Last Updated: Friday, 27 November 2015, 12:04 GMT

Child Soldiers Global Report 2001 - Indonesia

Publisher Child Soldiers International
Publication Date 2001
Cite as Child Soldiers International, Child Soldiers Global Report 2001 - Indonesia, 2001, available at: [accessed 28 November 2015]
DisclaimerThis is not a UNHCR publication. UNHCR is not responsible for, nor does it necessarily endorse, its content. Any views expressed are solely those of the author or publisher and do not necessarily reflect those of UNHCR, the United Nations or its Member States.

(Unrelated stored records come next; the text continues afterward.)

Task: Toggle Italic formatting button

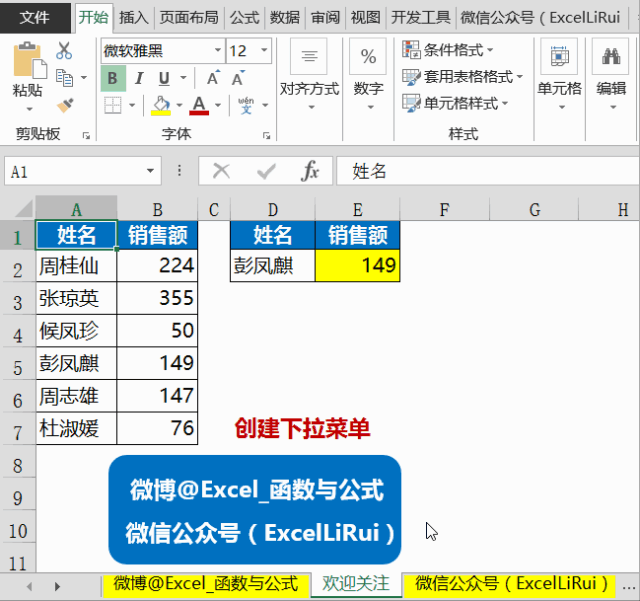Action: pyautogui.click(x=139, y=78)
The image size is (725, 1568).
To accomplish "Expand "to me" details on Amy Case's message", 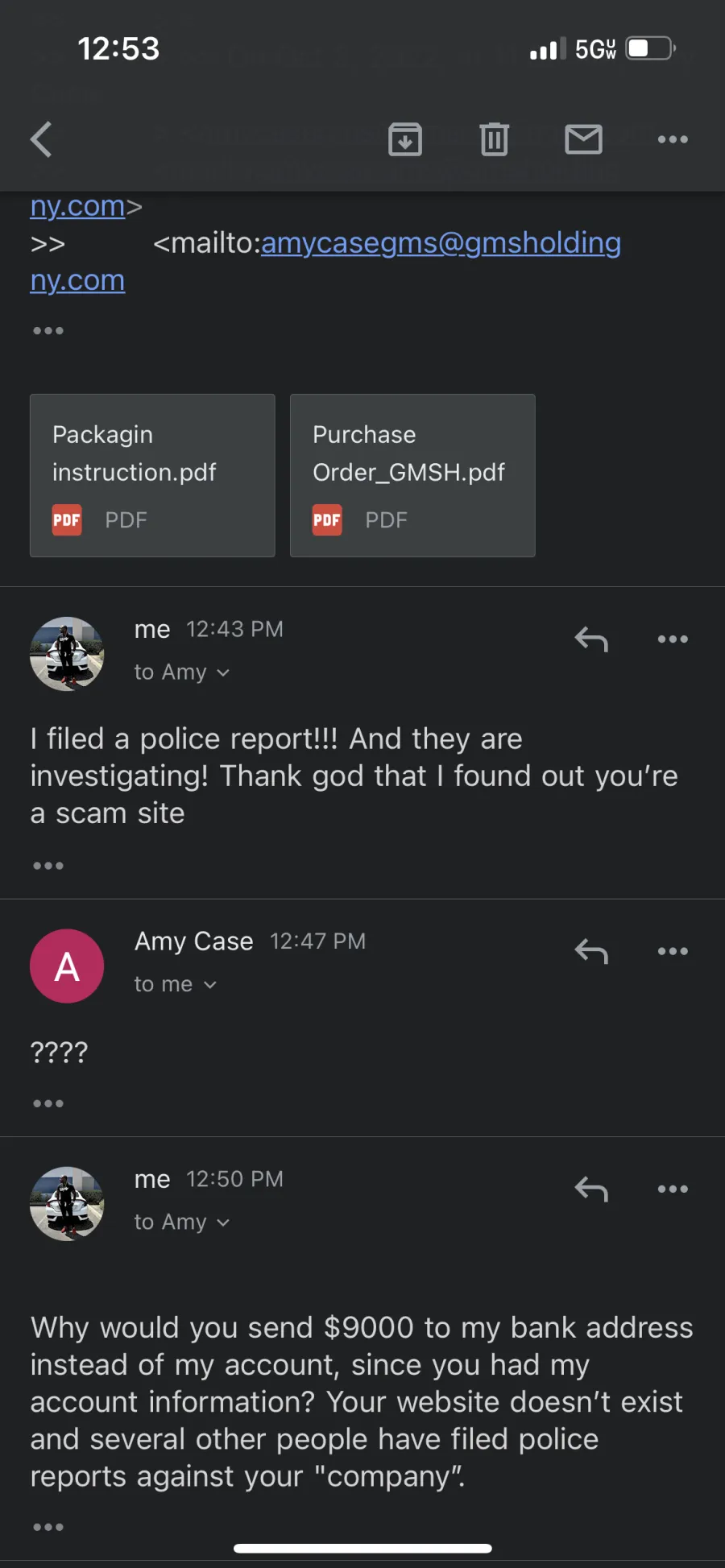I will [176, 984].
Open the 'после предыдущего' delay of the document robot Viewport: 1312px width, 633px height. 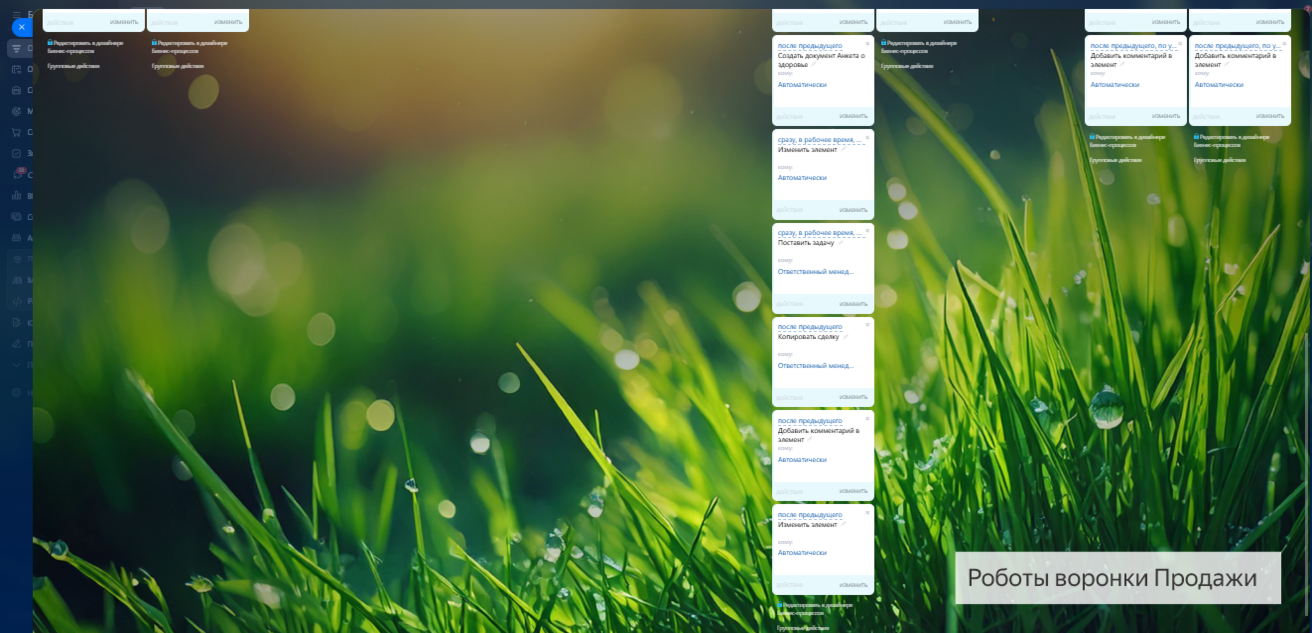pyautogui.click(x=810, y=46)
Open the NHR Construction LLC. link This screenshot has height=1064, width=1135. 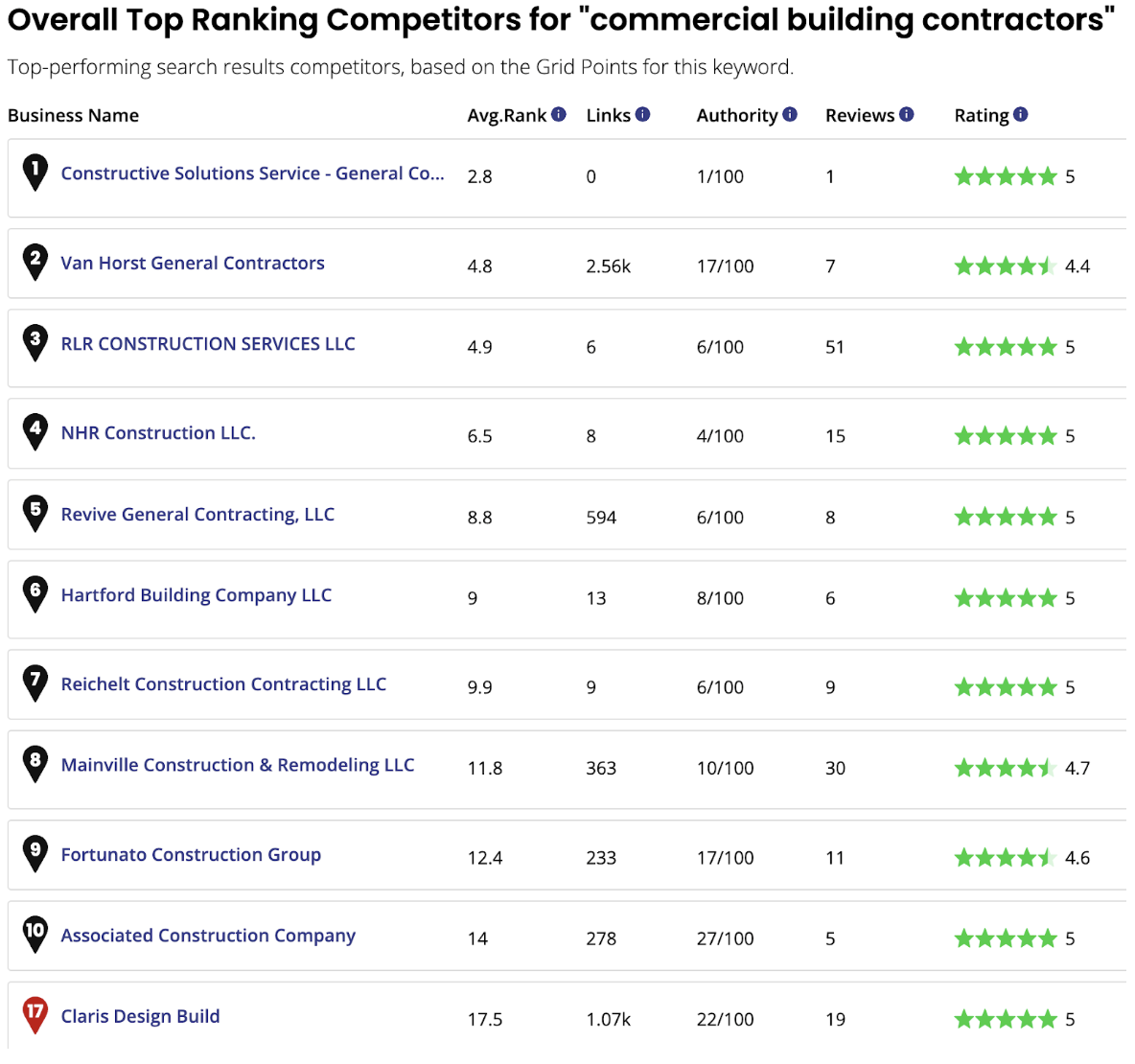point(158,432)
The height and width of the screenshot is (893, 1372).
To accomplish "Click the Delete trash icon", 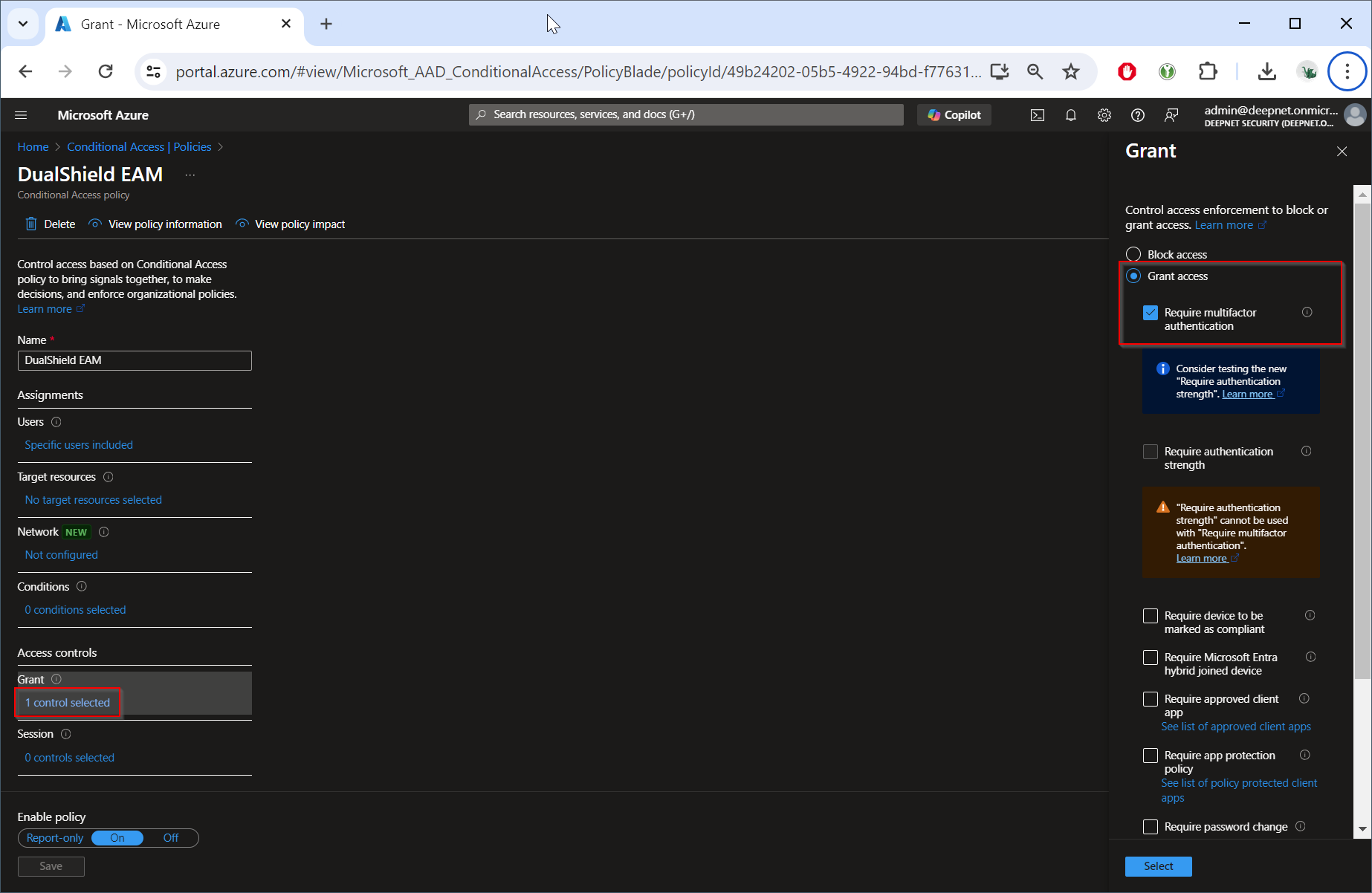I will pos(31,224).
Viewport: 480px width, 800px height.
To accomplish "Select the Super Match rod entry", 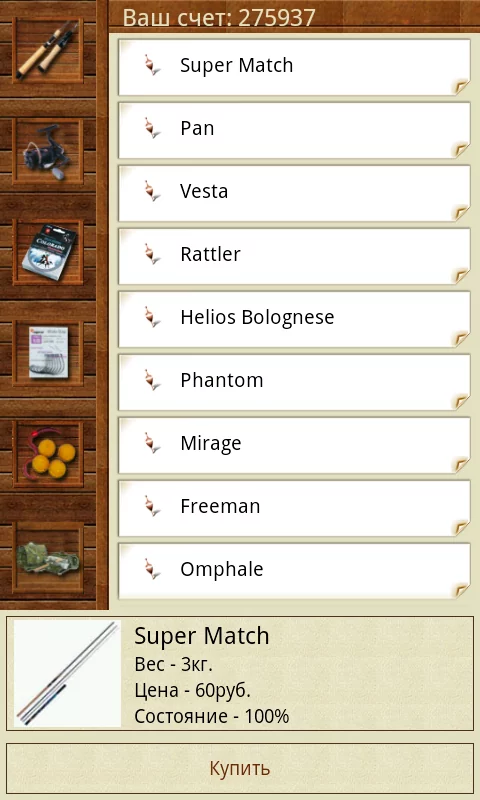I will (294, 67).
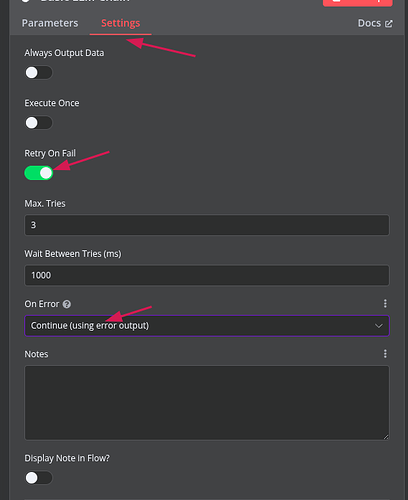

Mainly covers the period June 1998 to April 2001 as well as including some earlier information.

  • Population:
    – total: 209,255,00
    – under-18s: 77,805,000
  • Government armed forces:
    – active: 297,000
    – reserves: 400,000
    – paramilitary: 195,000 active
  • Compulsory recruitment age: 18
  • Voluntary recruitment age: 18
  • Voting age (government elections): 17
  • Child soldiers: indicated in government-allied militias and opposition forces
  • CRC-OP-CAC: not signed
  • Other treaties ratified: GC; ILO 138; ILO 182
  • There are no indications of under-18s in government armed forces. However, militias supporting the government are known to recruit child soldiers. In addition armed groups in Indonesia's troubled provinces are said to use child soldiers as young as 12.


Indonesia continues to face internal conflict in West Timor, Aceh, Irian Jaya, Kalimantan and Maluku. East Timor gained independence from Indonesia in 1999 in the violent aftermath of a popular referendum (see East Timor entry). A May 2000 accord between the government and Free Aceh Movement (GAM) has been shaken by further violence. In Moluccas (also known as the Spice Islands) there have been clashes between Christian and Muslim groups since the beginning of 1999. There is also ongoing insurgency in the province of Irian Jaya and ethnic violence has flared up recently in Kalimantan.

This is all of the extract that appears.